- **Exercise requirements**
A – In the candy machine post, where did the writer's dog come from?
B – Continue the candy machine post past its final line.

** START OF Document segment **

Anyway, the machine never had any of those damned black and white dealies. I don’t know when they’ll show up, frankly, if ever. We have Fritos in there that could register to vote. Most of the animal crackers have died of old age already; now there are just bags of rotting cracker corpses sitting there, waiting for some poor hungry sod to come along and give them a decent burial. Poor little fake sugary animals. Where’s the ASPCA when you really need ’em, huh?
In a bit of almost completely unrelated news, my dog peed on the couch tonight.
(Okay, you can link through the ASPCA thing, I guess, since we rescued her from a shelter, but it’s really not much of a seque, frankly. She’s never even eaten an M&M, or so much as seen our candy machine at work. I doubt she’s even been in the office building. She doesn’t get out much. Lazy couch-pissing bitch.)

** END OF Document segment **
** START OF Data **

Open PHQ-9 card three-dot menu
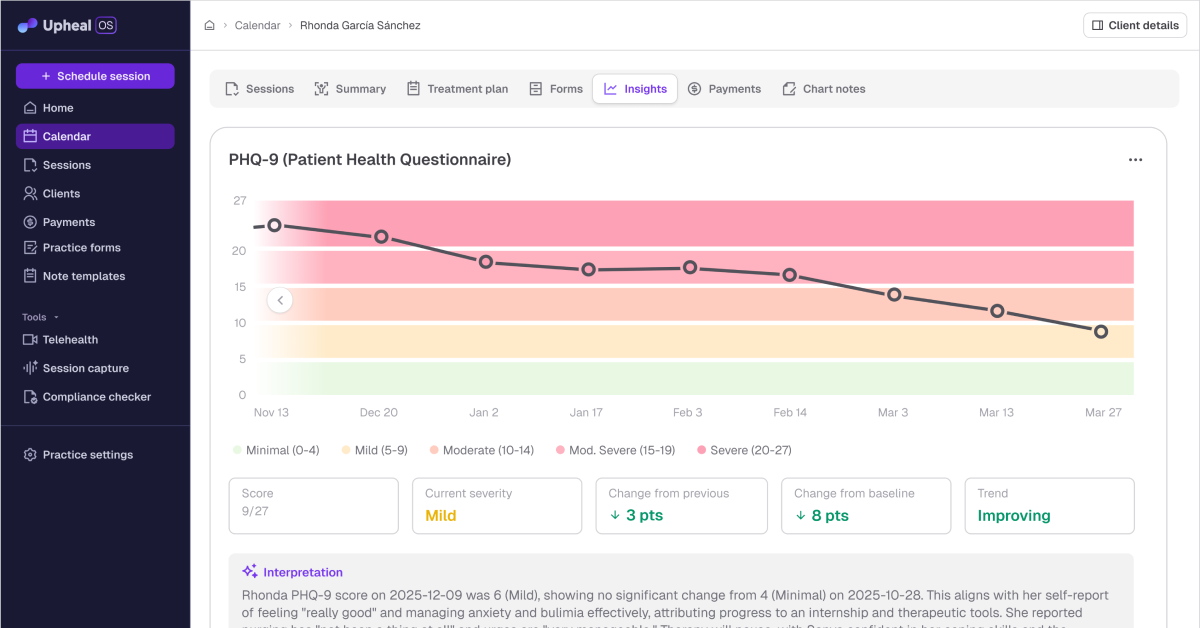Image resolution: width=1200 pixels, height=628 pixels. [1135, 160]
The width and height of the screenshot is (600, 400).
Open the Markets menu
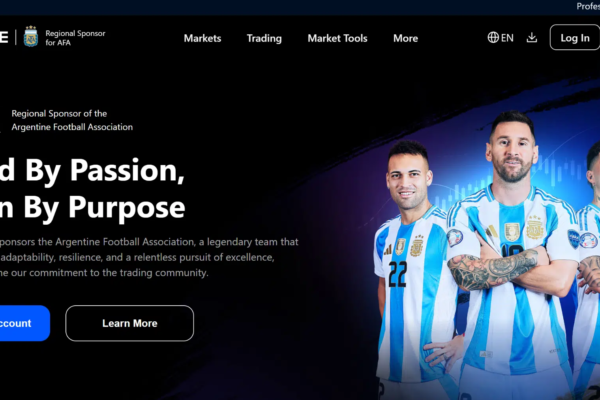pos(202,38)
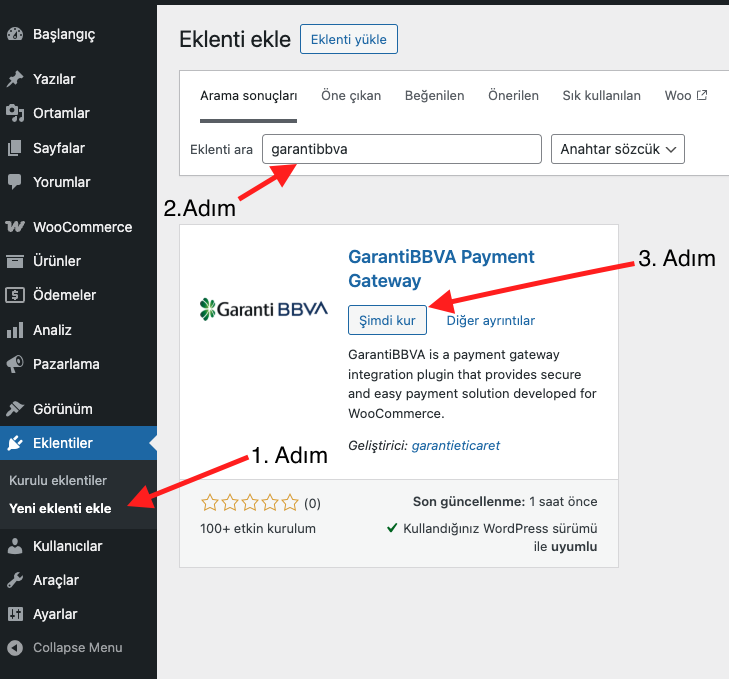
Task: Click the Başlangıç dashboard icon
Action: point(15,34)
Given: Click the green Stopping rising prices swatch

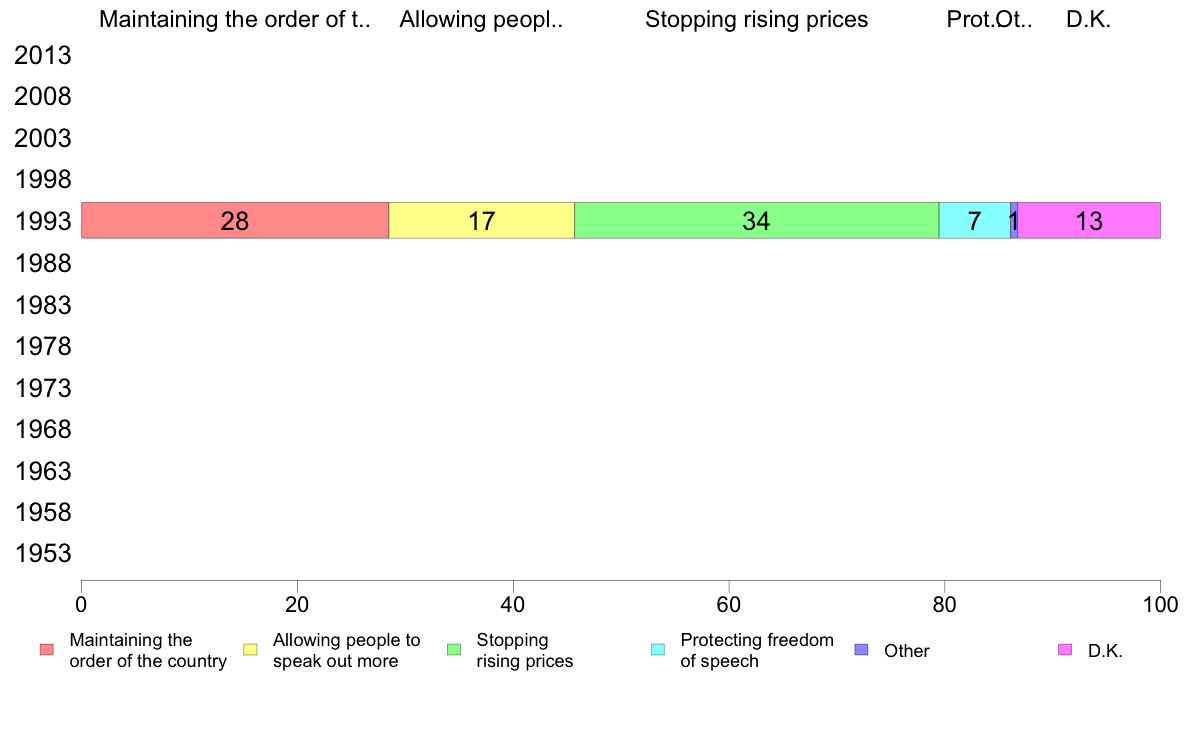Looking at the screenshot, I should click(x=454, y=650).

** END OF Data **

- **Expected answers**
A – She was rescued from a shelter.

B –
Anyway, it’s not so much that the dog copped a whiz on the cizzouch. Or ‘soiled the sofa’, if you prefer. Or ‘diddled on the divan’, if that’s the way your mind works. (Sicko.) But it’s not any of that, really — it’s just that… well… yeah, okay, it is that, dammit. The dog pissed on the couch! What the hell else could it be? Ungrateful little hairy-assed hag.
See, this is the dog that we took in, right out of the shelter, a few years ago. We brought her into our home, and we feed her, and water her, and give her nice soft blankets to sleep on. We pat her on the head when she meets us at the door, and we rub her tummy when she rolls over and looks pitiful. Well, unless she’s way the hell across the room; the bitch should know where to roll over if she wants her teats massaged, right?
(Yeah, yeah, I know. That’s nasty. Just think of it as one of those ‘Count the number of things wrong with this sentence‘ games. Me, I counted six. Of course, your level of moral outrage may vary.)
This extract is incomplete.